Bombay Rose is a 2019 animated film written, edited, designed and directed by Gitanjali Rao.
Bombay Rose’s water-coloured streets look like places you have visited before if you’re a Mumbai native or have spent any time in the city. Yet, there’s something very distinctive and new about it. The familiarity and the uniqueness come from the way director Gitanjali Rao blends the various facets of the movie together – animation, music and story. The story feels very lived-in, but at the same time, it feels new.
Bombay Rose follows Kamala, who lives in Bombay with her grandfather and little sister Tara. Although she makes a living making flower garlands, she has big dreams for her sister who is the light of her life. However, things, of course, don’t work out the way she imagines when she falls for Salim, a Kashmiri immigrant. As if the religious difference wasn’t enough, there’s also Mike, the typical Hindi movie villain who has ulterior motives for our protagonist.
Dreamy movie Bombay Rose deftly enamours you into its story and although the plot isn’t shocking, it’s that blend that I talked about previously that draws you into it. The movie feels like watching watercolour art moving on the screen. The beauty and deftness with which Rao brings all of its characters together and gives them purpose is commendable.
Other than that, Bombay Rose truly works due to its background score. For the most part, all you will be able to hear are the sounds of the streets – vendors, hawkers, people and cars. But there’s also Kamala’s anklets tinkling whenever she walks and cats meowing here and there. The background score mostly comprises of these organic sounds that we usually hear while out on the street and gives the movie realness and authenticity. When there are songs incorporated, they are usually old-time Bollywood classics that have the power to make you nostalgic.
The animation in the film is a feast to behold. It was created using frames that were painted individually and then put together. The technique is a hybrid between computer animation and traditional animation and gives the movie its own unique visual statement. As I said above, it feels like watercoloured paintings moving on-screen and is absolutely wonderful to watch. The details are absolutely marvellous, but there are times when the colours all fade into each other which is also a beauty to behold.

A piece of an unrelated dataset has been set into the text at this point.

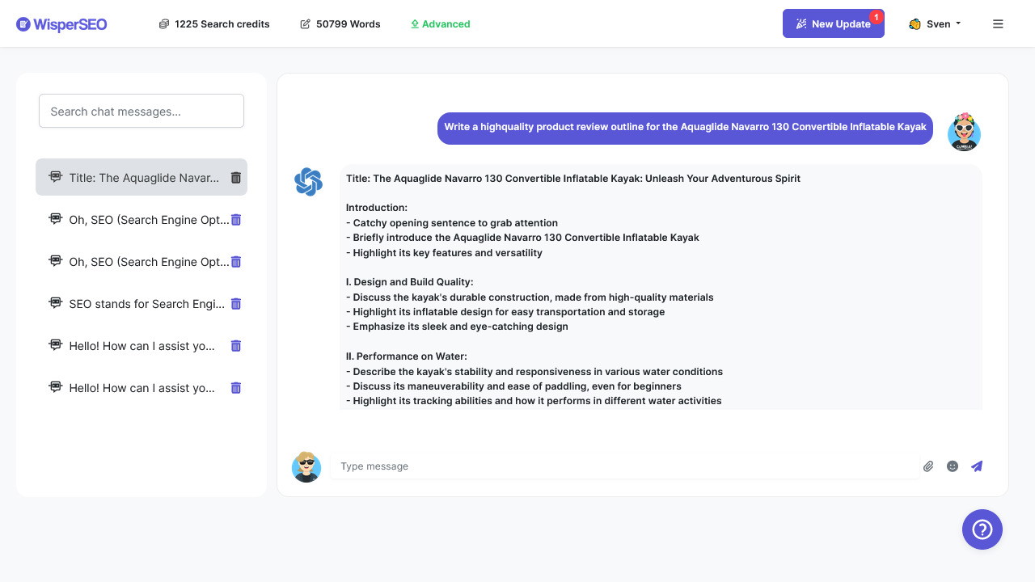Viewport: 1035px width, 582px height.
Task: Click the WisperSEO logo
Action: click(x=61, y=24)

Bombay Rose veers between time periods while trying to tell its story. The movie is also, in many ways, an ode to the city itself – a city that is ever-changing and always on the move. The city is painted in vivid shades that represent all that it stands for. The movie, also, is an ode to the hundreds and thousands of people who come to the city from different parts of India and become a part of this living and breathing entity.

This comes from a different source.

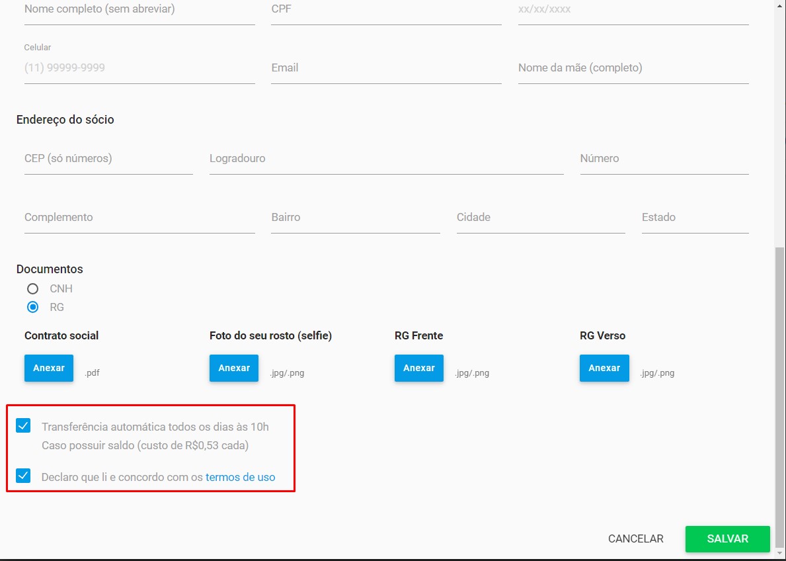Select the Celular phone number field
Viewport: 786px width, 561px height.
coord(139,67)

Additionally, the movie also features a host of other characters who have stories of their own. Although not taking up as much space as our protagonists, their inclusion in the story is just as important because they add another layer of authenticity and a different perspective to the city and the story. Reality and nostalgia lie side-by-side in tandem in Bombay Rose – even in the scenes which are painfully real and true, there are elements that make you feel wistful.
Summing up: Bombay Rose
Bombay Rose has been making rounds at film festivals since 2019. However, the movie hasn’t been open for wider release till now. And it’s a good thing that it’s finally available on Netflix because it’s a visual treat to behold. It’s an oddly comforting watch with a real-world story.
Bombay Rose is streaming on Netflix.